• Data shown:

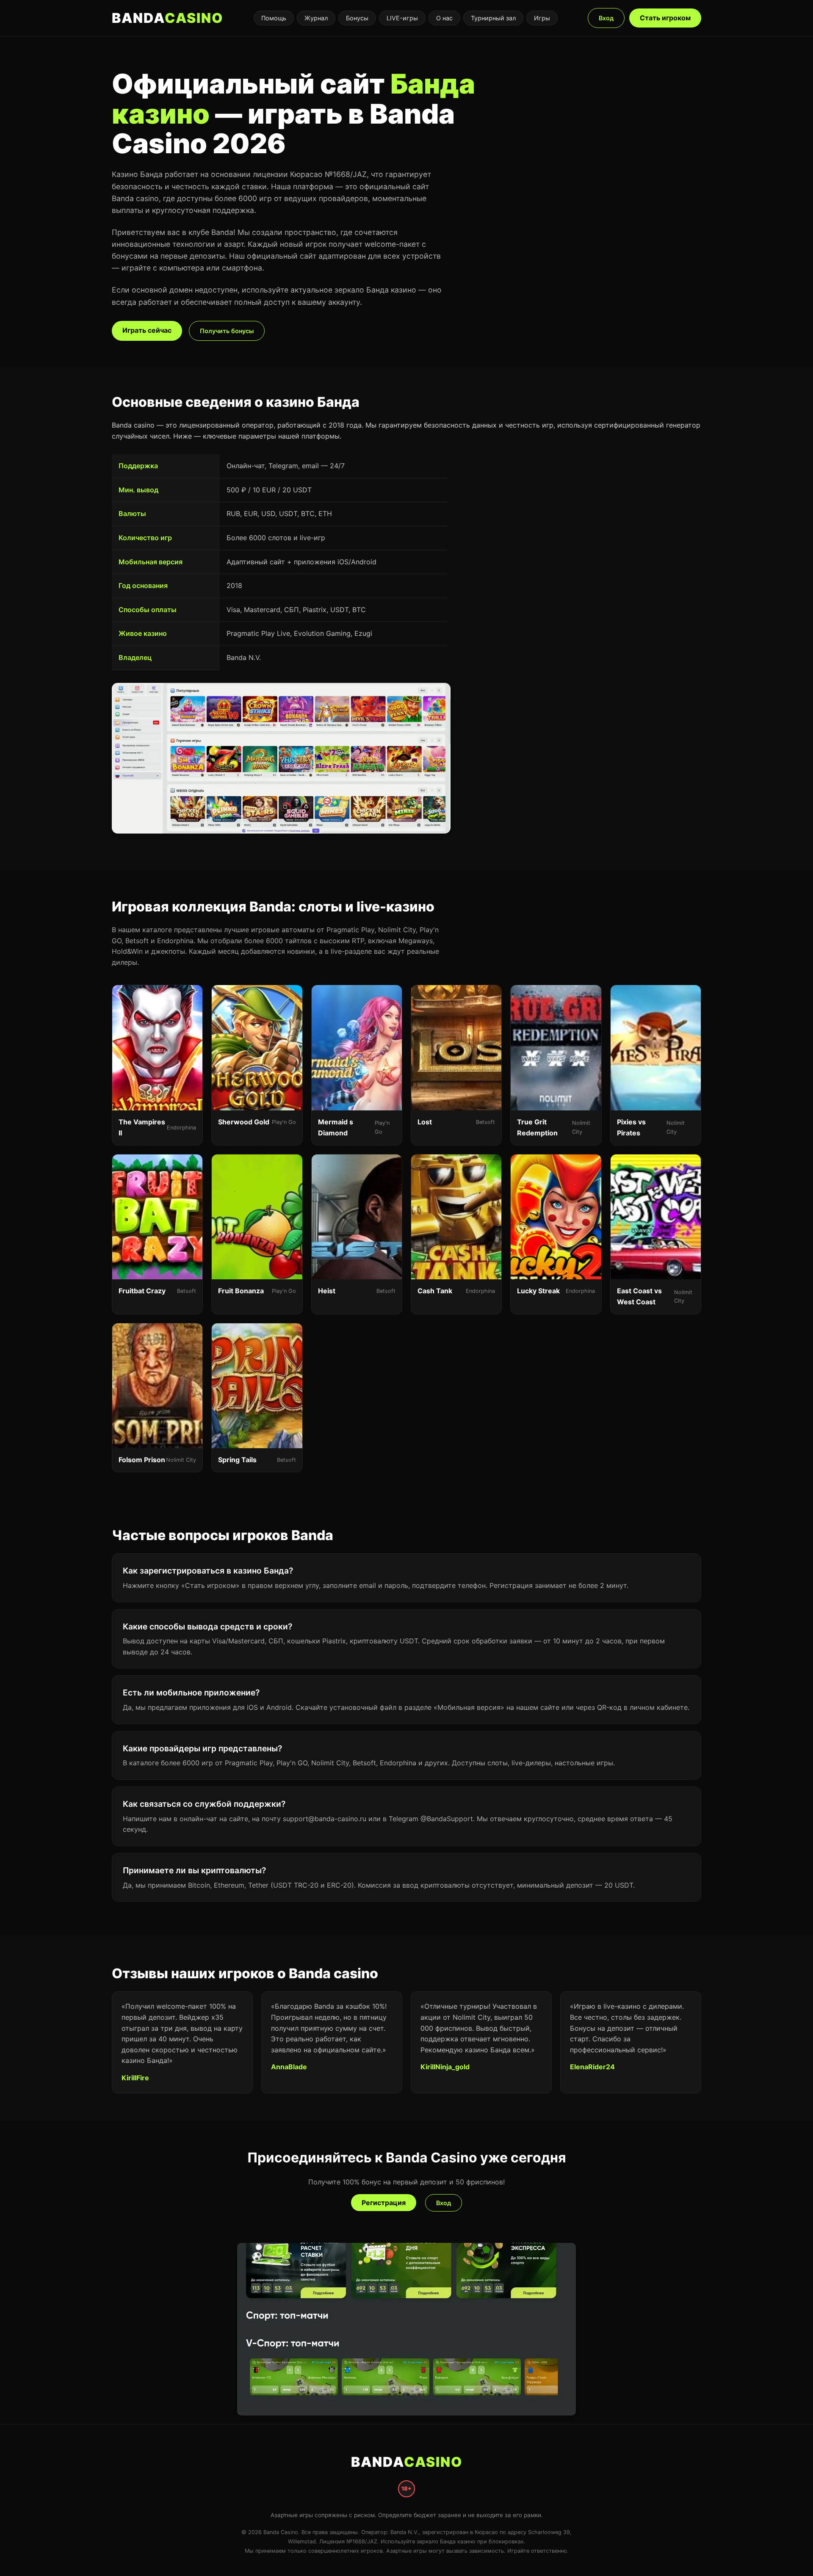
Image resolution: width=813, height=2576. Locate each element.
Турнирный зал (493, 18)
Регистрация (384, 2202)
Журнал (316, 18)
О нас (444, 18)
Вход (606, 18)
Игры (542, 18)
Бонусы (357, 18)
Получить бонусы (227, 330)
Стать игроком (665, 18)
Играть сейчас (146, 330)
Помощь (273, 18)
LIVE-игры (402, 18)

...

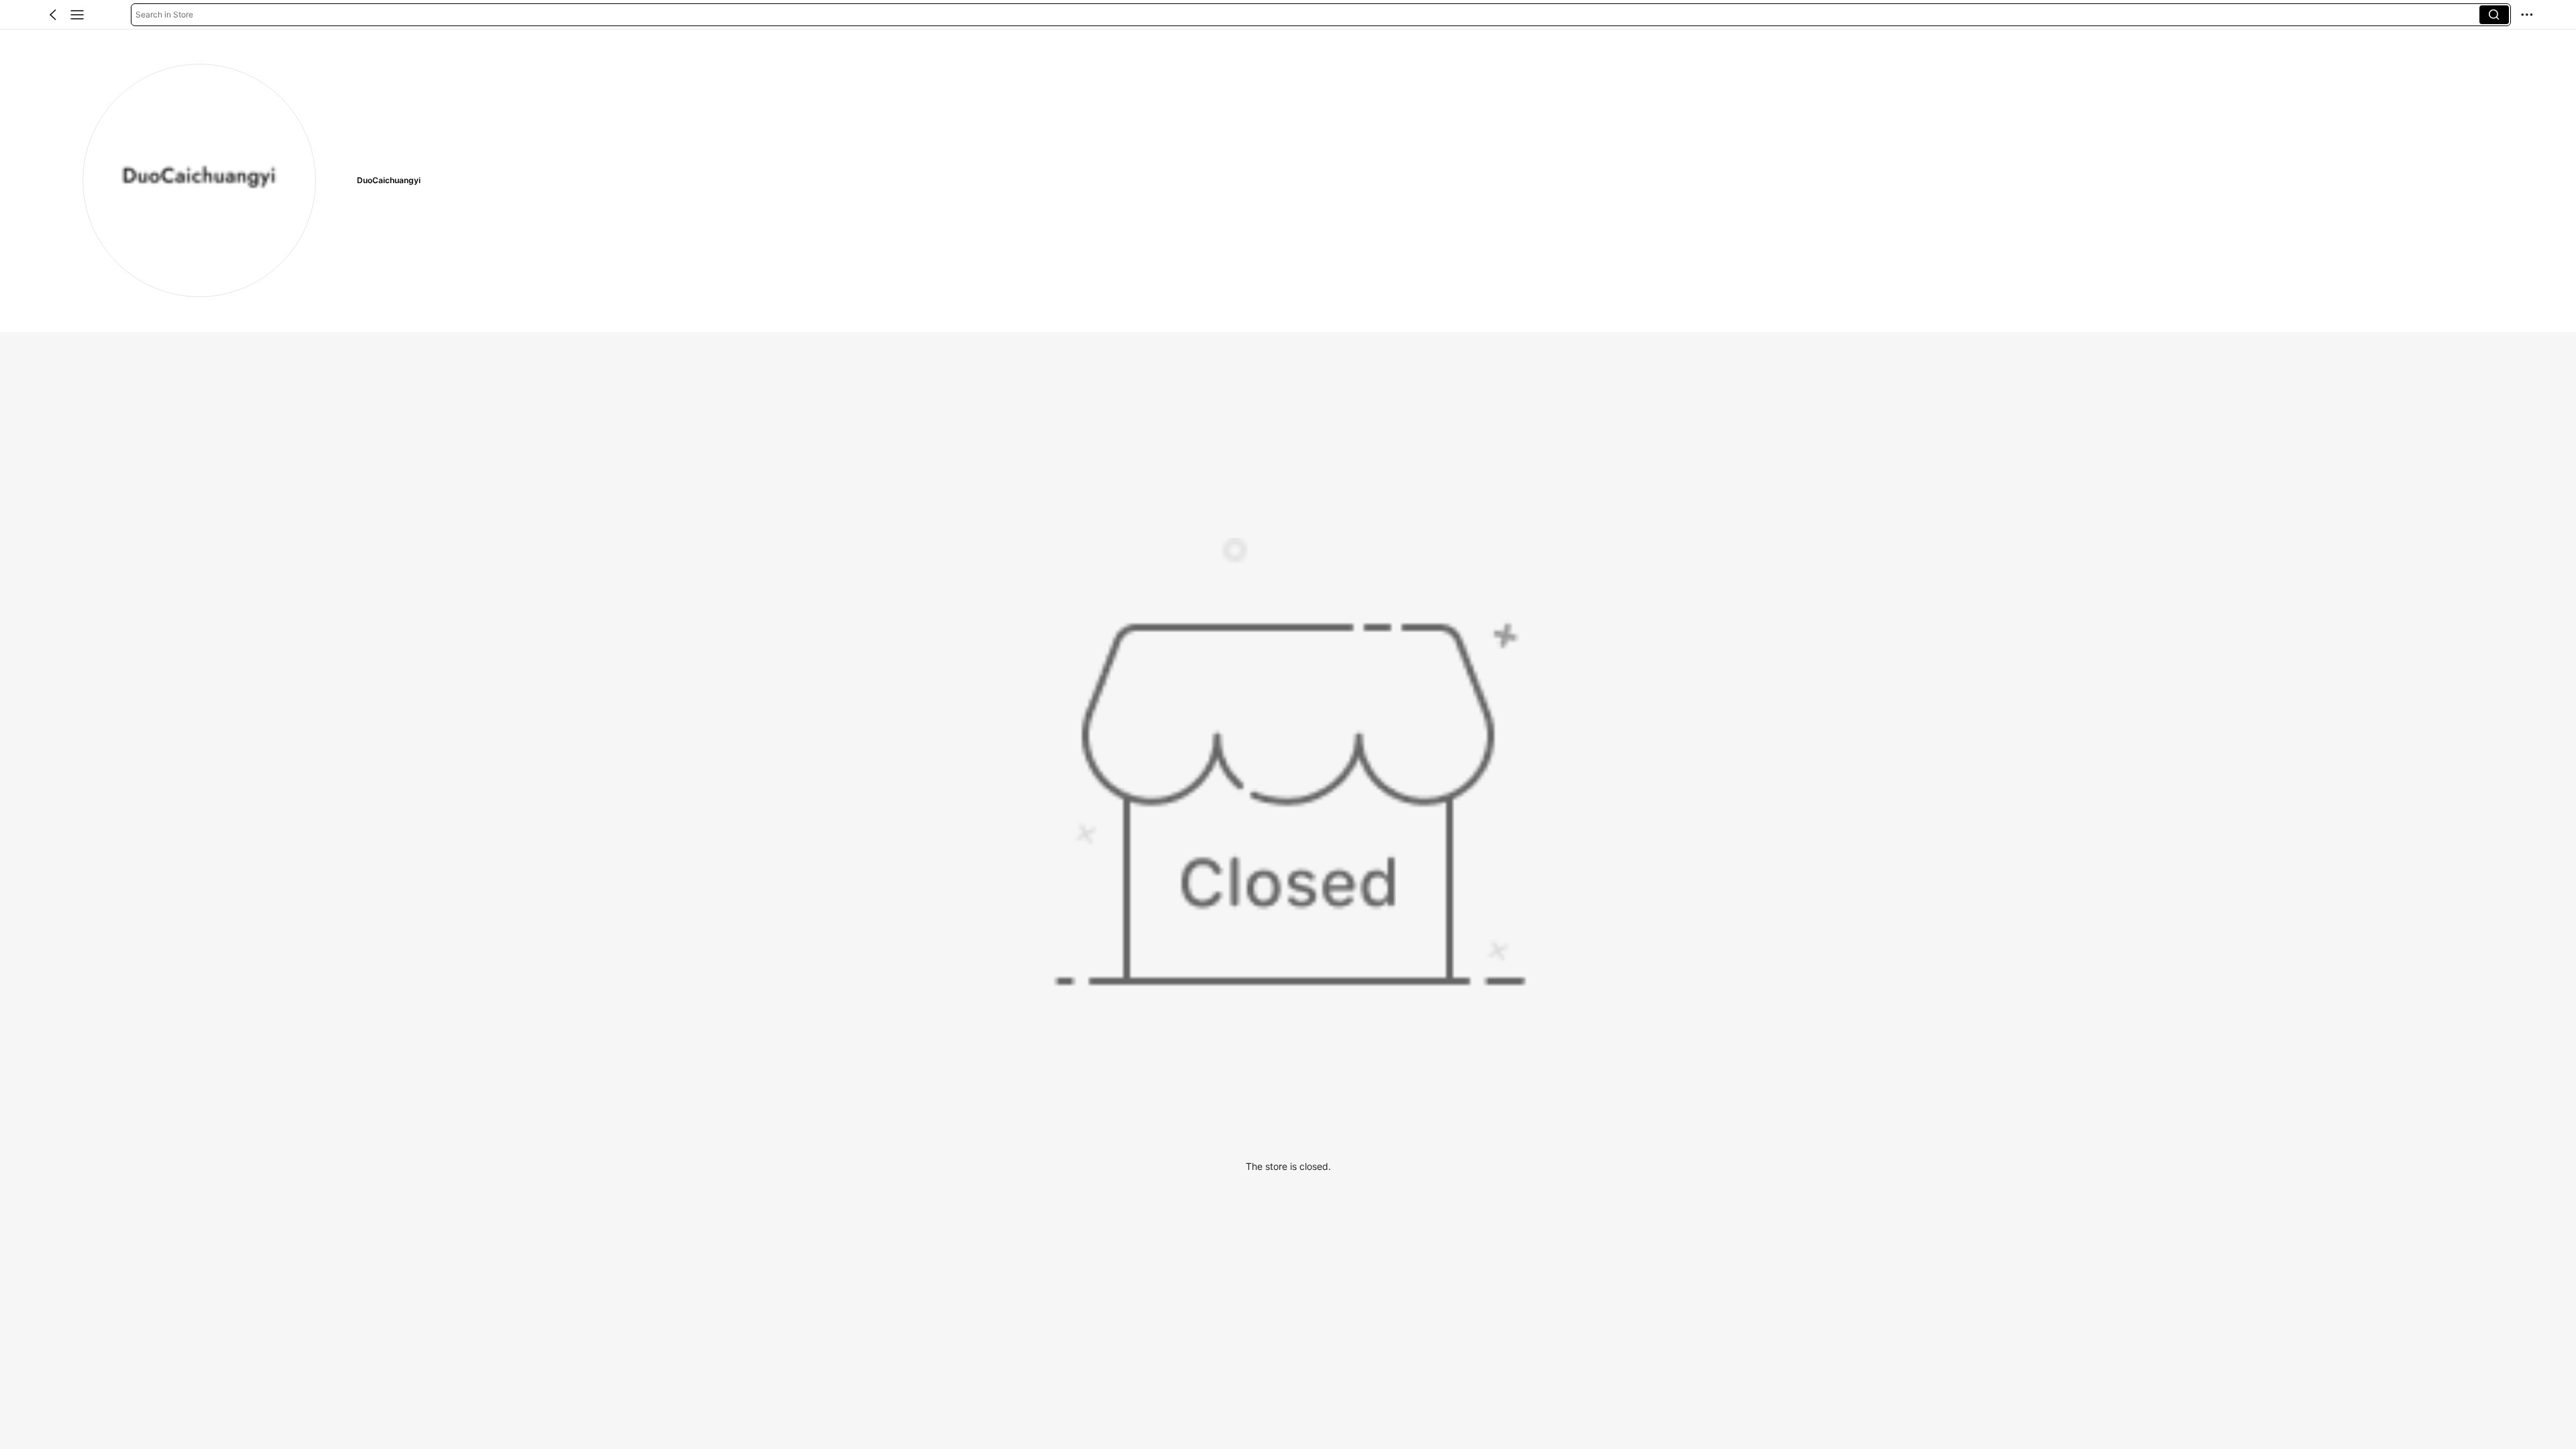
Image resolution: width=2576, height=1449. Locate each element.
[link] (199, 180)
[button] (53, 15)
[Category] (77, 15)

• Work required: Return every line above in which the string "width" occurs.

• Answer below:
Image resolution: width=813, height=2576. Locate each element.
Image resolution: width=2576, height=1449. Locate each element.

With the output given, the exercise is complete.